Bills, Bills, Bills, that's certainly what it can feel like these days with the cost of gas and electricity bills rising and all the major companies now having recently issued dramatic rate increases. N-power, British Gas and Powergen all raised their prices substantially this year blaming high whole sale costs.
To further add salt to the wound dwindling gas supplies in the North Sea means that more gas is having to be imported raising prices even further. However with the new Langeled gas pipeline now online from Norway some reason for optimism may be over the horizon because although making these pipeline connections gives a clear signal to consumers that the plans ahead are to import more gas into the UK than ever, the pipeline does give some signs of more stability ahead. The pipeline and others like it do open doors for the UK adding more diverse and plentiful energy resources to see us through the winter and other winters ahead and while importing gas in this manner may not be cheaper it should lead to more stability in prices for the future.
With the increase in prices comes an increase in the number of households that are in fuel poverty (a household that needs to spend 10 per cent or more of their income to meet fuel costs). The Energy Watchdog estimates annual average gas and electricity bills paid by standard credit now total £993.
A group of people hit heavily by this are the elderly. According to statistics over 22% of people over 70 won't be able to heat their homes this winter compared to only 6% of the rest of the population. The problem arises as energy bills have risen faster than inflation and much faster than any revised pension payments leaving state pension reliant elderly people with out a means to pay. Many elderly people will simply turn off their heating systems to avoid running up any large bills. The amount of pensioner households in fuel poverty has more than doubled since 2004.

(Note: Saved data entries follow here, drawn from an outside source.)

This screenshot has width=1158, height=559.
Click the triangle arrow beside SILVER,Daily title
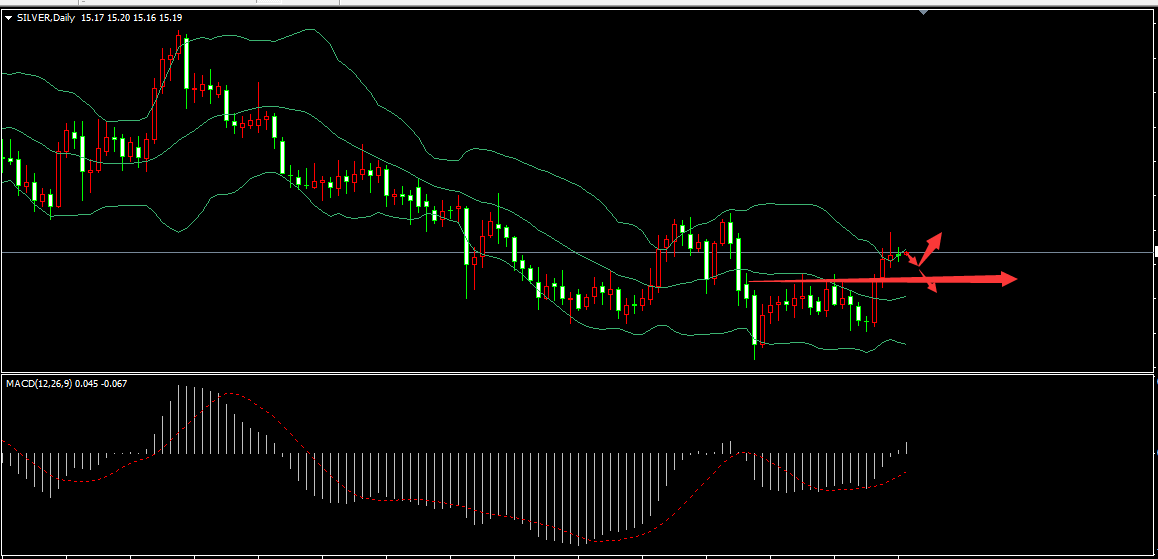click(x=8, y=18)
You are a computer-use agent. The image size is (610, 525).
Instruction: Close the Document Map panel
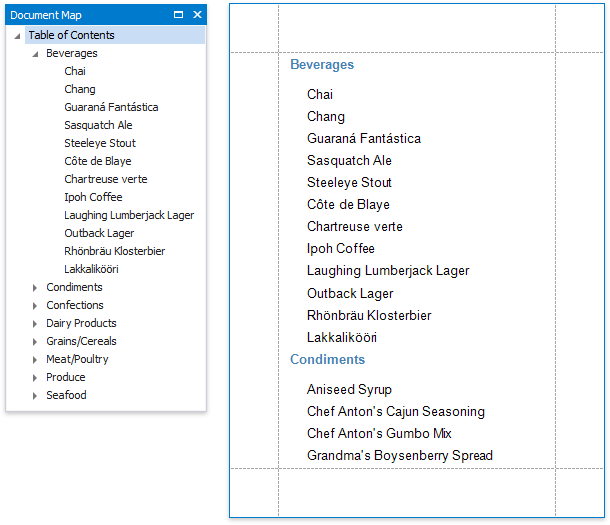[x=197, y=15]
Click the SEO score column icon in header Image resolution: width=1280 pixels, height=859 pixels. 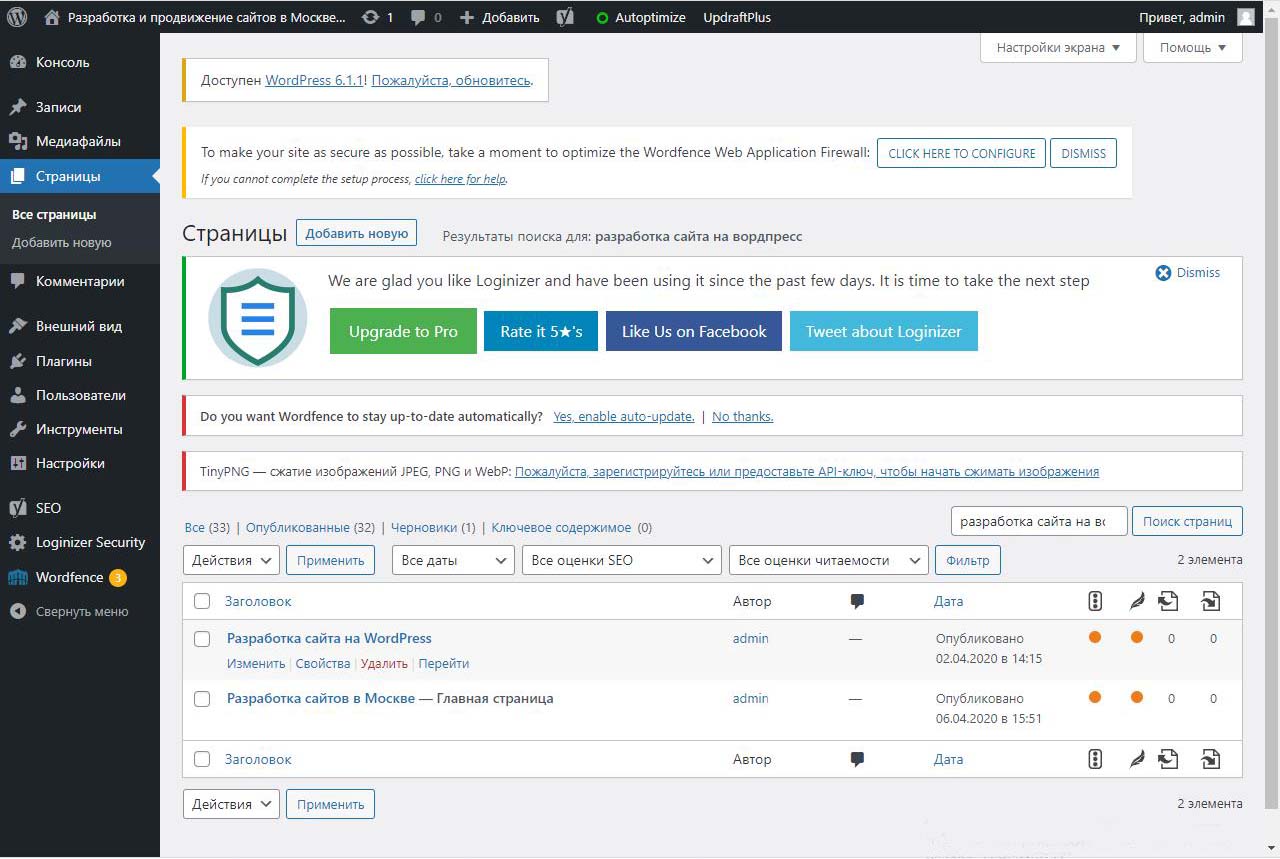pos(1095,601)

Other pensioners understandably value the heat in the homes and are subsequently going into debt. This is a rising problem and according to the Sesame Debt Survey “UK pensioners are building up debt, with no intention of paying it off.” “Rather than finding ways to manage and repay their debtors, pensioners are leaving the balance on their credit cards when they pass away”.
Further more elderly people living in old housing are unable to benefit from adequate insulation. Many older homes have wall cavities too small for insulation or no cavities at all. Some residents who live in listed buildings are not permitted to install double glazing, attempts have been made to combat this with secondary glazing but this is far from efficient. In a typical house 25% of heat can escape through the roof, 35% can escape through the walls, 10% through the windows, 15% through doors and 15% through your floors. Government grants have been made available for people to insulate their homes such as the “Energy Incentive Grant” but the eligibility and entitlement clauses still leave lots of people in the cold.

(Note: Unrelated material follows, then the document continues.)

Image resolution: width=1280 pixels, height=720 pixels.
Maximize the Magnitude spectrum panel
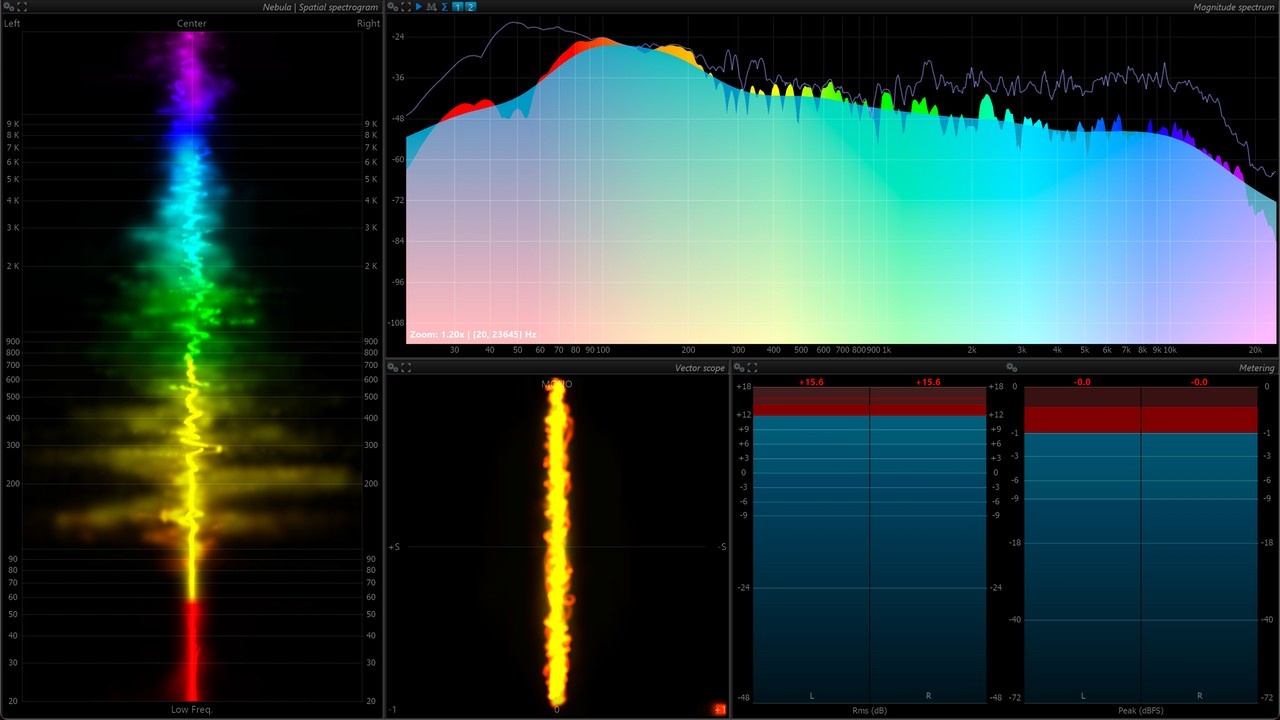(406, 7)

A “Winter Fuel Payment” Scheme is available for most people over 60, some people who are eligible will be automatically receiving this through their pension or other benefits but these grants are not widely advertised enough and many people who have not claimed do not realise they are eligible. If you are in doubt older people can contact their local Age Concern to check they are receiving all the money benefits they are entitled to.
There is some good news though… with all the major energy companies having announced their price hikes, now is a good time to compare companies to make sure that you are getting the best deal. You can use a number of free services to make sure that you're not paying over the odds for your energy.
Energy prices are set to fall again in 2007 but the industry is hinting that this may not be felt by the consumer for quite some time to come, so getting the best deal now is vital if you want to save money. Unfortunately customers who have recently switched and who have signed up to fixed price schemes may not reap the benefits of this price fall and may have moved too soon.
Gas tariffs such as British Gas's “fix and fall” promise no more price rises and a drop in rates next year, as tempting as this prospect may sound lower prices for regular tariffs may arrive sooner than customers hoped leaving them with an undesirable high fixed price.